Title: The ‘New’ Guestworker? Rethinking the Ethics of Temporary Labour Migration Programme

Abstract: At the beginning of the 21st century, temporary labour migration programmes (TLMP) have (re)emerged and expanded in a number of advanced industrialised countries. TLMPs are not a new phenomenon, with the use of large-scale guestworker schemes in Western Europe and the United States during the 1950s-1960s. Advocates of contemporary TLMPs argue that ‘carefully designed’ schemes can deliver ‘triple wins’ for host countries, home countries and migrants and their families. Yet, the case for these ‘new and improved’ TLMPs is not without critics, who maintain that these schemes continue to have highly exploitative elements built into them.
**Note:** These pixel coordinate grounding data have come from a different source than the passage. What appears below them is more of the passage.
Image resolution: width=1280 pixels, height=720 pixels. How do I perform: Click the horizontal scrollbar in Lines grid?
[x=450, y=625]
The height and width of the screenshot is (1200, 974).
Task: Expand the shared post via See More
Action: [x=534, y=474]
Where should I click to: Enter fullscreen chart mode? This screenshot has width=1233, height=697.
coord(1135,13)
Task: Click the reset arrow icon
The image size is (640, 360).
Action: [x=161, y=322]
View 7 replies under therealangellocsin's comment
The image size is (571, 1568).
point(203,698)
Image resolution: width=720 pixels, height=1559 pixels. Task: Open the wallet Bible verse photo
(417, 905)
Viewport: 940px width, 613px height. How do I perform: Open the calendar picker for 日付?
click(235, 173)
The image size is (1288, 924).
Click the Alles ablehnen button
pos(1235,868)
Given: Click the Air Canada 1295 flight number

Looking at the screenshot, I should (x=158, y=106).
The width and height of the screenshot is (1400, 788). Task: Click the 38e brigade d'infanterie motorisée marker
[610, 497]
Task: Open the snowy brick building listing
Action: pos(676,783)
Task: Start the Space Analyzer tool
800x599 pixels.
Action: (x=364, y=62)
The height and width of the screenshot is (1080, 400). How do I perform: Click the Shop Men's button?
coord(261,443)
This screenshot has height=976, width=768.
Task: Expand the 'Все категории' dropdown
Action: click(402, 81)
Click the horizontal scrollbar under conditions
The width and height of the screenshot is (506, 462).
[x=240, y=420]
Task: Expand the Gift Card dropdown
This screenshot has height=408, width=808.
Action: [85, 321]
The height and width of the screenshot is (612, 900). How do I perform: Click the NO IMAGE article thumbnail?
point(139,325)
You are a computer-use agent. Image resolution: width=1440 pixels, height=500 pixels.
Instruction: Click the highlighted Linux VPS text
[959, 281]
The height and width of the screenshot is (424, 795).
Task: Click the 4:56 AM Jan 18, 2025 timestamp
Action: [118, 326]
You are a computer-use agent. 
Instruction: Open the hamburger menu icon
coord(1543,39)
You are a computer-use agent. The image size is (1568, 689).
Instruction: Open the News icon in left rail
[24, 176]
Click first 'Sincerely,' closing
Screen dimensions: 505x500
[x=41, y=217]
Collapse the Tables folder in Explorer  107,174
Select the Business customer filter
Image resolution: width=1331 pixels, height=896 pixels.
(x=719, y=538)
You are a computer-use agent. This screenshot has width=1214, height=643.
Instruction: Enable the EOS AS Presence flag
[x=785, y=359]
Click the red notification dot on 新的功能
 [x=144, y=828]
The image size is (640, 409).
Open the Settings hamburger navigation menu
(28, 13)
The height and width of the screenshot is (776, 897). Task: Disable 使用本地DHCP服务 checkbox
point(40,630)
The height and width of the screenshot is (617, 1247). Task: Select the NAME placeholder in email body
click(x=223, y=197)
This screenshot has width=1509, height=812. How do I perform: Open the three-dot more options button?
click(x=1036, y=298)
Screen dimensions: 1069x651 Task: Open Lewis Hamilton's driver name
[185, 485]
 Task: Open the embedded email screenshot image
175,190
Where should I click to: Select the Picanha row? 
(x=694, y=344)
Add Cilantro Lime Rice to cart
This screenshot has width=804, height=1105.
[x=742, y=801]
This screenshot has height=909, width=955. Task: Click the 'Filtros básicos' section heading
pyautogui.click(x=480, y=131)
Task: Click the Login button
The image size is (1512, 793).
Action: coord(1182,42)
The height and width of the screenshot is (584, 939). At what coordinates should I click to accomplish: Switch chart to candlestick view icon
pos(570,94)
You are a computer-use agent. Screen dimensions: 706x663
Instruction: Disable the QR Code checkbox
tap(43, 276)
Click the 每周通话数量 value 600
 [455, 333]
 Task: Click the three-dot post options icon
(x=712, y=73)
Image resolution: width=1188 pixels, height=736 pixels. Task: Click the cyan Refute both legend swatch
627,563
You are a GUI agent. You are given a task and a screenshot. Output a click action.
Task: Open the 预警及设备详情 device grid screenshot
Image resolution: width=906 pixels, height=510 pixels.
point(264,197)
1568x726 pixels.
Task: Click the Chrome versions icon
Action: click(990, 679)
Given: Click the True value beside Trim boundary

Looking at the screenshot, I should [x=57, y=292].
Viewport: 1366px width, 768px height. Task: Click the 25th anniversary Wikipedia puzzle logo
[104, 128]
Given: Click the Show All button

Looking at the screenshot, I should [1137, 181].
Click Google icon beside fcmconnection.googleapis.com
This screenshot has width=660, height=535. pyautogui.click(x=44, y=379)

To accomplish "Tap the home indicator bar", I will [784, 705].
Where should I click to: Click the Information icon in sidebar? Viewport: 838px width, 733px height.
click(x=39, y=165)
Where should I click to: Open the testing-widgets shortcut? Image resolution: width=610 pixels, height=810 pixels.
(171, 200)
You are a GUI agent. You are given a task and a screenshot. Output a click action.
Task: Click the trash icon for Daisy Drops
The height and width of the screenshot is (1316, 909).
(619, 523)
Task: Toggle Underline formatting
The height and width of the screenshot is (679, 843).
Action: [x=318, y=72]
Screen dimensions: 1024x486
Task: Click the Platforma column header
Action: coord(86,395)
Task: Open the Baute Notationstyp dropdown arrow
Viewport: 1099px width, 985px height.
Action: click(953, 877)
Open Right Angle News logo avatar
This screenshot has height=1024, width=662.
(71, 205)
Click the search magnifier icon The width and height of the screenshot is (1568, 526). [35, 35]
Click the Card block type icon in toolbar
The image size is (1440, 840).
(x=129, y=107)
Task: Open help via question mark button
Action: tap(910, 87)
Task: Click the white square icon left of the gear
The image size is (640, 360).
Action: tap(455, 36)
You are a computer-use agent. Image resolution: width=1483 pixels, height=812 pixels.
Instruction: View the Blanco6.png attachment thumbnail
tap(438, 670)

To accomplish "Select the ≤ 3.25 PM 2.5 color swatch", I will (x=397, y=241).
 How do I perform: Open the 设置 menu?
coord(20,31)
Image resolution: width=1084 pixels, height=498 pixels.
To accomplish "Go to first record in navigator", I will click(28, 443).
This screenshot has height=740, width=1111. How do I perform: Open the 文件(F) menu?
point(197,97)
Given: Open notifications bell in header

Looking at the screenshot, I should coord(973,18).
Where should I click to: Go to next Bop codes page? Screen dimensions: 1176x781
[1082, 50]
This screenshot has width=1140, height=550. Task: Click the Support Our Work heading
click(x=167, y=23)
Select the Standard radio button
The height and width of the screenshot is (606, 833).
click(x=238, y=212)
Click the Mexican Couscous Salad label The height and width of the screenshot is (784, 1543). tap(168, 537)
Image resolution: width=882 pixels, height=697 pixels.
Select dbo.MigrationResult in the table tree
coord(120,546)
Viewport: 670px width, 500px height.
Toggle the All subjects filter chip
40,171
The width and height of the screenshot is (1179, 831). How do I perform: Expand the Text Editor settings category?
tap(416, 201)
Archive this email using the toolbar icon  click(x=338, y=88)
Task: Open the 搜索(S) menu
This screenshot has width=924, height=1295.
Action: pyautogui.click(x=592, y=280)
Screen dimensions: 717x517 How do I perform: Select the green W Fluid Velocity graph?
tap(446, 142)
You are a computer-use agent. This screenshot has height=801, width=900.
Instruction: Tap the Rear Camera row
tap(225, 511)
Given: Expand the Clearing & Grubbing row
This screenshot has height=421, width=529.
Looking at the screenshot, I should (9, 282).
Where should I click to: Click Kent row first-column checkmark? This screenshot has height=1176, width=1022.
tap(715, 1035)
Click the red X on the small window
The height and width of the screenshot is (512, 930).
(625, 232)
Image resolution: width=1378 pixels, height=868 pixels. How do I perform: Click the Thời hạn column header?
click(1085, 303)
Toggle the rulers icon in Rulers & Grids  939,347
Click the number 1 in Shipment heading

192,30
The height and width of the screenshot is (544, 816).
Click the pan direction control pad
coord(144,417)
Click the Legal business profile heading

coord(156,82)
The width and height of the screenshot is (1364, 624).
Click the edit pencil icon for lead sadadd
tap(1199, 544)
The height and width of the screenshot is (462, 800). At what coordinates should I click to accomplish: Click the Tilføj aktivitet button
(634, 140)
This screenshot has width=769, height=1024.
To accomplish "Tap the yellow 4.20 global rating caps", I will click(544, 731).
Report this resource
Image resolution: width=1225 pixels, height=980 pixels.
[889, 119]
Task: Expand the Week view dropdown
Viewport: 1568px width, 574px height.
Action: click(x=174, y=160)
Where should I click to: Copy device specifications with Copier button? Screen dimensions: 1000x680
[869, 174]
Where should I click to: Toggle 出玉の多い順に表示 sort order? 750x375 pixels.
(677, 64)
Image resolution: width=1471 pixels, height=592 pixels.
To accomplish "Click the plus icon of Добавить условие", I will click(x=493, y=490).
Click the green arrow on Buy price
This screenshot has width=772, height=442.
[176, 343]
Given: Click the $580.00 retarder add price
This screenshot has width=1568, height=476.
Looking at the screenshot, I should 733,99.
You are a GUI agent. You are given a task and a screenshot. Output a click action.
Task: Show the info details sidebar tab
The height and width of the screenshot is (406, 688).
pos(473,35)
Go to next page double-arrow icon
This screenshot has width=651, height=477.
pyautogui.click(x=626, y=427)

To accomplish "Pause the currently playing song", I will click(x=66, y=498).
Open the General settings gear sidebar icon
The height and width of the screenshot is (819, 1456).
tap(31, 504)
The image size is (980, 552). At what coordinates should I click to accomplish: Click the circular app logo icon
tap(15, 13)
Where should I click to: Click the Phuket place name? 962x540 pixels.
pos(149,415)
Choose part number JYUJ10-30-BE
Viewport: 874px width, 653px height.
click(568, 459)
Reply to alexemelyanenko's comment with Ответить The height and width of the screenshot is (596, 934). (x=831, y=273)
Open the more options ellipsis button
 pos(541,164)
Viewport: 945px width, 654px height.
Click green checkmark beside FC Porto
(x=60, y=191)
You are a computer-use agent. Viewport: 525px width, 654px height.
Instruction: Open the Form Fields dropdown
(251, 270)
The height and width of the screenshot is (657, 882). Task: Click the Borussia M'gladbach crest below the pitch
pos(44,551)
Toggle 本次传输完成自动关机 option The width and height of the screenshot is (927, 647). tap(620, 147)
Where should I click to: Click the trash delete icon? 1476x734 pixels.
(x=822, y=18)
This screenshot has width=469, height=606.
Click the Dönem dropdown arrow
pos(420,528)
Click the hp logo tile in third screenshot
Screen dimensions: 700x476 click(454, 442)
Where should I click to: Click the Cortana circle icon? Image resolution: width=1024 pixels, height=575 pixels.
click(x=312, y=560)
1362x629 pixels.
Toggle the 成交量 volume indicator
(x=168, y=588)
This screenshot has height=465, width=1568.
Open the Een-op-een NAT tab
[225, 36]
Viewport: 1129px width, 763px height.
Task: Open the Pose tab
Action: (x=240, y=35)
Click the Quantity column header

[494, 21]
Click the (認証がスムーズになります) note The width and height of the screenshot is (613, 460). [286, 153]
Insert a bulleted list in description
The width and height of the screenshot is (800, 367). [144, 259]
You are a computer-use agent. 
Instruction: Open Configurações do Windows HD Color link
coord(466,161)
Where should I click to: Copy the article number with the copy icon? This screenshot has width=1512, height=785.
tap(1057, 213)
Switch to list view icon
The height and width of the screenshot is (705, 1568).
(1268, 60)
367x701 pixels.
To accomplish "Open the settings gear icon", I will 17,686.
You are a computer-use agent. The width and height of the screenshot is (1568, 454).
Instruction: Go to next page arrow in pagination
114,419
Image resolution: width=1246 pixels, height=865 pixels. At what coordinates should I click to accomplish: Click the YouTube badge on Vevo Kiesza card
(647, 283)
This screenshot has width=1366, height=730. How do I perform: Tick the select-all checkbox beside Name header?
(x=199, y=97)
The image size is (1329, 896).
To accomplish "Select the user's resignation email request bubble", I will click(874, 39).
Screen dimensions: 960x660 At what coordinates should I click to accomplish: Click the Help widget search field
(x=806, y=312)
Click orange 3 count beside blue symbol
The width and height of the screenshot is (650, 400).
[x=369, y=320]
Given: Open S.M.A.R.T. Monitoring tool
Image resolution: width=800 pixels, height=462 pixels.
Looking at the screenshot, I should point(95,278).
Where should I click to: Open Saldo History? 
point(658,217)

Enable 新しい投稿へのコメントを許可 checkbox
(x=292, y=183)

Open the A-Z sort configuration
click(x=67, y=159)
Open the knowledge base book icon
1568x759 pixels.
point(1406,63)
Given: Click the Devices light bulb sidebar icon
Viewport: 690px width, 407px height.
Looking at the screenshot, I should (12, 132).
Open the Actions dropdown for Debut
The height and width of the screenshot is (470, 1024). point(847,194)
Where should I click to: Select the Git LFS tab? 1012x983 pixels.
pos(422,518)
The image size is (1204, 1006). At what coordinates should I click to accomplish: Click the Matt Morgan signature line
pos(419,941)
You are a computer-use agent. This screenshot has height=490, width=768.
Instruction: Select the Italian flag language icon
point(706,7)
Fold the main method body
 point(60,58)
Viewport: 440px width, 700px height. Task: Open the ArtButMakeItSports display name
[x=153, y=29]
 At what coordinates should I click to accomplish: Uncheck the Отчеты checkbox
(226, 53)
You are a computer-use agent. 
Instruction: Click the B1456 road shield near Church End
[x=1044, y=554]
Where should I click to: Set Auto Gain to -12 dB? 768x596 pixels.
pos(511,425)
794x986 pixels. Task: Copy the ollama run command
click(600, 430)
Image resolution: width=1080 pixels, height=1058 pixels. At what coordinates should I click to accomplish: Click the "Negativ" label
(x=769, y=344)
My talk probes into the ethical landscape of contemporary TLMPs in liberal democratic states. I examine the various attempts to justify the array of restrictions on migrants’ employment and social rights under TLMPs. In particular, I provide a critique of a relatively influential argument that has emerged in recent years, which puts forward a purported trade-off between the numbers of migrants admitted and the rights granted to them.